··· DATASET EXCERPTS
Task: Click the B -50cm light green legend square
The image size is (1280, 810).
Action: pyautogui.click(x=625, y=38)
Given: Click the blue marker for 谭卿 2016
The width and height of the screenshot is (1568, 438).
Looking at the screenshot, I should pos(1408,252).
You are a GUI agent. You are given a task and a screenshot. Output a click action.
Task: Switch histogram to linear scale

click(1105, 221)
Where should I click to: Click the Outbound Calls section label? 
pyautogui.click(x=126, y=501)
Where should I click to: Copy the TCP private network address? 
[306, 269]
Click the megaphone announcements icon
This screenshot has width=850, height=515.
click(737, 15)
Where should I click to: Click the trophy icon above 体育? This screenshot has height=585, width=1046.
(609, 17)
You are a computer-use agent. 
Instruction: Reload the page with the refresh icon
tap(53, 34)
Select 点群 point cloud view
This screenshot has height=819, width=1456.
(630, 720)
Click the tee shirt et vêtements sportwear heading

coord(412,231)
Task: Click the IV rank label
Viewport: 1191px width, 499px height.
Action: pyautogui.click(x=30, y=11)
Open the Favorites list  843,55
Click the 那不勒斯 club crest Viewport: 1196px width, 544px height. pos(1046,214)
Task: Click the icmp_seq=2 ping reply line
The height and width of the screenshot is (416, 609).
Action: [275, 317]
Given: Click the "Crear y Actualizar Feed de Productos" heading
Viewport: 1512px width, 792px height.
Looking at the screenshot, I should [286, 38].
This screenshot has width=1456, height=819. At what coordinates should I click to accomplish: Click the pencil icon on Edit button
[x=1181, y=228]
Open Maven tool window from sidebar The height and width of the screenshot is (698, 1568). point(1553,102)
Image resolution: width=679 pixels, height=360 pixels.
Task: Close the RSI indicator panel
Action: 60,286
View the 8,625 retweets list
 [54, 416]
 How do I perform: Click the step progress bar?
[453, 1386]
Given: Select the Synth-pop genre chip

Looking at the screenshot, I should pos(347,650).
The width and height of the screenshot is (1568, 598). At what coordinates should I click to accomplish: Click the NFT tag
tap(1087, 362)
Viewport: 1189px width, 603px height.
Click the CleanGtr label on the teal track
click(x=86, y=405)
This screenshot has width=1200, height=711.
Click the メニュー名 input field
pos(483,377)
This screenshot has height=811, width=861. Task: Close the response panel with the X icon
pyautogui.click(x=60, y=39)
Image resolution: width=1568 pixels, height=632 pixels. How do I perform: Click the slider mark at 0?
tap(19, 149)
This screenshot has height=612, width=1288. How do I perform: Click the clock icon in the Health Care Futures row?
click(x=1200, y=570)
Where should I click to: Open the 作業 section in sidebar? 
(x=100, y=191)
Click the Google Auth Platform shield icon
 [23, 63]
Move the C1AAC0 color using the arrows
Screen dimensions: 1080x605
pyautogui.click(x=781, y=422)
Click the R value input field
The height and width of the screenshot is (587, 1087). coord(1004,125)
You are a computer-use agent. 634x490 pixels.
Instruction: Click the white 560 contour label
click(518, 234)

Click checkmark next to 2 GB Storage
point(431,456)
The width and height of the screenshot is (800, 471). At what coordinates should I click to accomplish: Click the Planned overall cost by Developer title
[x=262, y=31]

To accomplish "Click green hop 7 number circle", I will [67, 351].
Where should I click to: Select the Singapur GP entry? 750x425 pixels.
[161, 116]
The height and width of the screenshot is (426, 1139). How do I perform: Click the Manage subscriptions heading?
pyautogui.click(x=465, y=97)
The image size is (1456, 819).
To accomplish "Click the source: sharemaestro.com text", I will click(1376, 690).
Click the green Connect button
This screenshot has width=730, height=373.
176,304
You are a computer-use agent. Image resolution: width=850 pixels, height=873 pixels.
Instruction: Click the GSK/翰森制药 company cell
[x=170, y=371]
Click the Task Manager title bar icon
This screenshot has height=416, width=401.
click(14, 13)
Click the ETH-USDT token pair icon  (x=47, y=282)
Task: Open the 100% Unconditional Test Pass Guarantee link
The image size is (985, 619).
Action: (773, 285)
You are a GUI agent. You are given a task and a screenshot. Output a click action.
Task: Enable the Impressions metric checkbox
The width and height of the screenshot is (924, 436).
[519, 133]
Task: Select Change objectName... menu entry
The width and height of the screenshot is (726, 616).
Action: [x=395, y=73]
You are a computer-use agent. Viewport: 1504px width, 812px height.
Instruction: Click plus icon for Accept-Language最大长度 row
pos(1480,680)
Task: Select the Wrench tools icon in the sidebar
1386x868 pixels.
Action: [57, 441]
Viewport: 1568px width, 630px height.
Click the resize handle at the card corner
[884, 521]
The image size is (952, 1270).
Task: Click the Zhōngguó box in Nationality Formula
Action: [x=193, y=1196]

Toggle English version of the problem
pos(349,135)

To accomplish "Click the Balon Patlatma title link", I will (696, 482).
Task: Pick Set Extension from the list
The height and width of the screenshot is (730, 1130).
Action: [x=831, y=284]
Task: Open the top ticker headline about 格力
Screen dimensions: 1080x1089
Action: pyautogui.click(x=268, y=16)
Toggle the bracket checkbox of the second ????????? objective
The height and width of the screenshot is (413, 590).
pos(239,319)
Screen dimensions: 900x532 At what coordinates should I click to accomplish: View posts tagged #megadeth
······
--- PROBLEM DETAILS ---
Return the data above word for word, from its first line through the line that contains "Action: [275, 317]", including that line.

--- RESPONSE FOR THIS EXERCISE ---
Task: Click the B -50cm light green legend square
The image size is (1280, 810).
Action: pyautogui.click(x=625, y=38)
Given: Click the blue marker for 谭卿 2016
The width and height of the screenshot is (1568, 438).
Looking at the screenshot, I should pos(1408,252).
You are a GUI agent. You are given a task and a screenshot. Output a click action.
Task: Switch histogram to linear scale

click(1105, 221)
Where should I click to: Click the Outbound Calls section label? 
pyautogui.click(x=126, y=501)
Where should I click to: Copy the TCP private network address? 
[306, 269]
Click the megaphone announcements icon
This screenshot has width=850, height=515.
click(737, 15)
Where should I click to: Click the trophy icon above 体育? This screenshot has height=585, width=1046.
(609, 17)
You are a computer-use agent. 
Instruction: Reload the page with the refresh icon
tap(53, 34)
Select 点群 point cloud view
This screenshot has height=819, width=1456.
(630, 720)
Click the tee shirt et vêtements sportwear heading

coord(412,231)
Task: Click the IV rank label
Viewport: 1191px width, 499px height.
Action: pyautogui.click(x=30, y=11)
Open the Favorites list  843,55
Click the 那不勒斯 club crest Viewport: 1196px width, 544px height. pos(1046,214)
Task: Click the icmp_seq=2 ping reply line
The height and width of the screenshot is (416, 609).
Action: [275, 317]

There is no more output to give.